*** 提示文 ***

今回の臨時的な医師派遣システムについて、厚労省職業安定局の雇用保険課長は次のように説明した。
 「医師が勤務先の病院を退職した上で医師が不足している地域の病院に勤務することは可能であるため、労働者派遣の形態が必須ではない。しかし、現在の病院との雇用関係を継続したまま不足地域の病院に勤務するニーズも一定程度あることから、労働者派遣のシステムを使って緊急医師派遣のシステムを構築するという趣旨だ」

 質疑で、労働者代表の徳茂万知子委員(全日本自治団体労働組合副執行委員長)は「派遣元が病院でさえあれば良いとすると、一般の派遣事業者のように登録医師を多く抱えて、(病院が)大々的に業として行うことも可能か」と質問。厚労省職業安定局の需給調整事業課長は「派遣法に基づく許可を受ければ病院が派遣事業を行うことは可能なので、現在もできるし今後もできる」と回答した。

 地域医療対策協議会のメンバーについて、徳茂委員は「医療の世界に詳しい方が揃っているが、労働関係の法令について専門的な知見を持った方ばかりではない」と指摘。「医師と病院との間を調整する役割を担う地域医療対策協議会には労働関連法規を熟知した運用が確保されなければならない。そこをどのように担保するのか」として、医政局と職安局が共同で監督・指導する仕組みや、同協議会に労使代表がメンバーに入ることなどを提案した。
 これに対して、厚労省医政局総務課の企画官は「医療法と施行規則に定められているのは必要的なメンバーであるので、その他のメンバーを加えることについては都道府県に裁量がある」と答えた。

*** 提供データ ***

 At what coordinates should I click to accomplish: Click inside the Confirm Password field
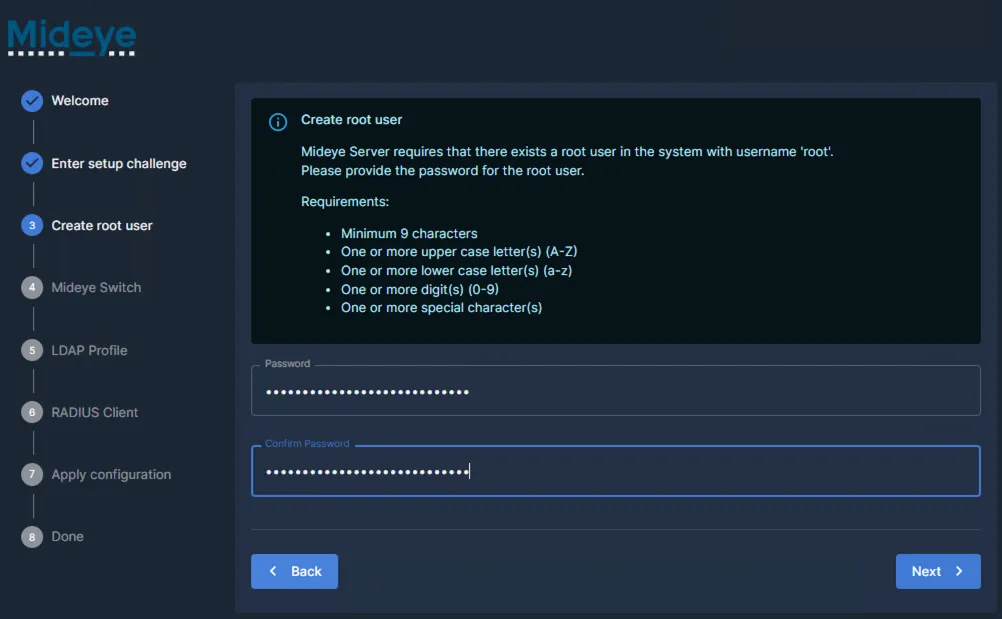pyautogui.click(x=615, y=471)
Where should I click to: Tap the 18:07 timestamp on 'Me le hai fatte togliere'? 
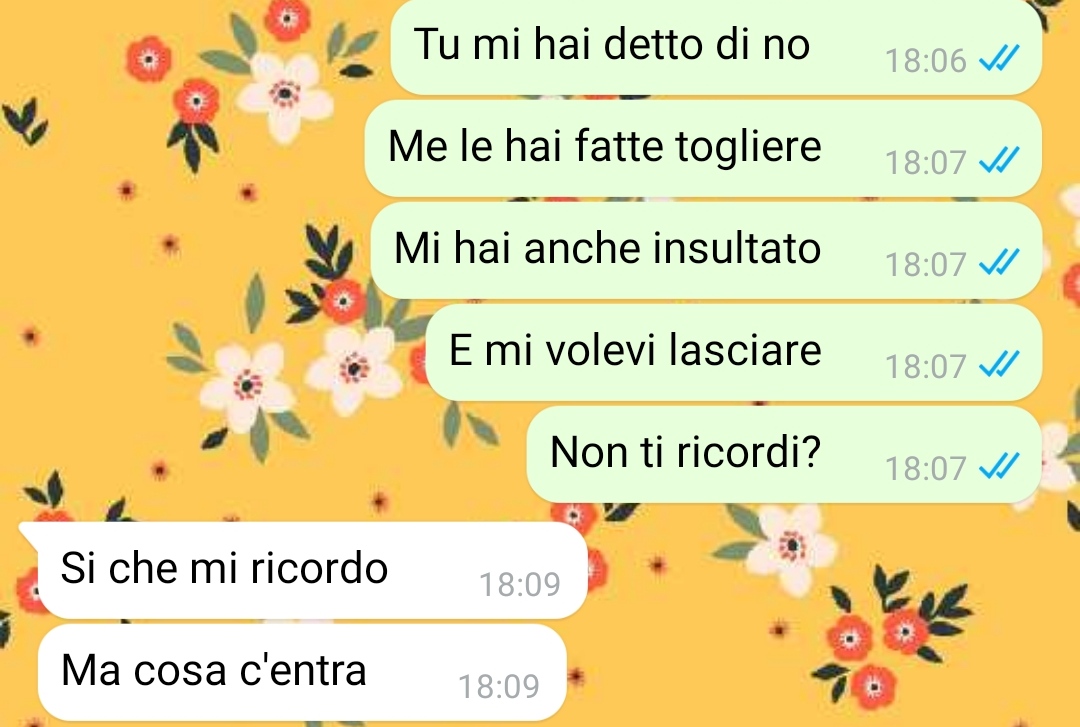tap(926, 163)
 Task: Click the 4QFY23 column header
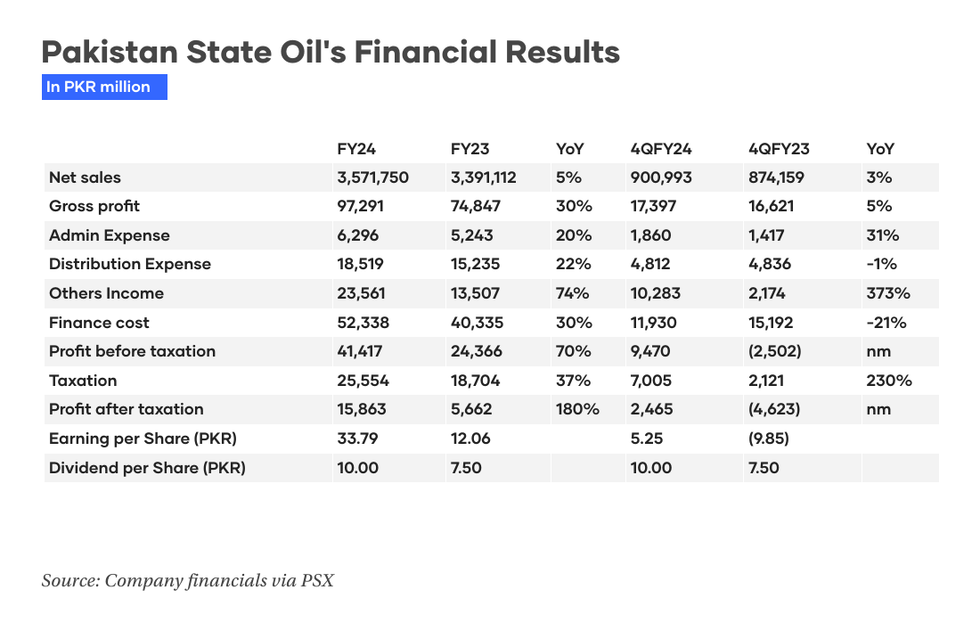click(779, 149)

***

提示文のうち、「今回の臨時的な医師派遣システ」で始まり「府県に裁量がある」と答えた。」で終わる部分を、両端の語句も含めて一字一句そのまま書き写してください。

今回の臨時的な医師派遣システムについて、厚労省職業安定局の雇用保険課長は次のように説明した。
 「医師が勤務先の病院を退職した上で医師が不足している地域の病院に勤務することは可能であるため、労働者派遣の形態が必須ではない。しかし、現在の病院との雇用関係を継続したまま不足地域の病院に勤務するニーズも一定程度あることから、労働者派遣のシステムを使って緊急医師派遣のシステムを構築するという趣旨だ」

 質疑で、労働者代表の徳茂万知子委員(全日本自治団体労働組合副執行委員長)は「派遣元が病院でさえあれば良いとすると、一般の派遣事業者のように登録医師を多く抱えて、(病院が)大々的に業として行うことも可能か」と質問。厚労省職業安定局の需給調整事業課長は「派遣法に基づく許可を受ければ病院が派遣事業を行うことは可能なので、現在もできるし今後もできる」と回答した。

 地域医療対策協議会のメンバーについて、徳茂委員は「医療の世界に詳しい方が揃っているが、労働関係の法令について専門的な知見を持った方ばかりではない」と指摘。「医師と病院との間を調整する役割を担う地域医療対策協議会には労働関連法規を熟知した運用が確保されなければならない。そこをどのように担保するのか」として、医政局と職安局が共同で監督・指導する仕組みや、同協議会に労使代表がメンバーに入ることなどを提案した。
 これに対して、厚労省医政局総務課の企画官は「医療法と施行規則に定められているのは必要的なメンバーであるので、その他のメンバーを加えることについては都道府県に裁量がある」と答えた。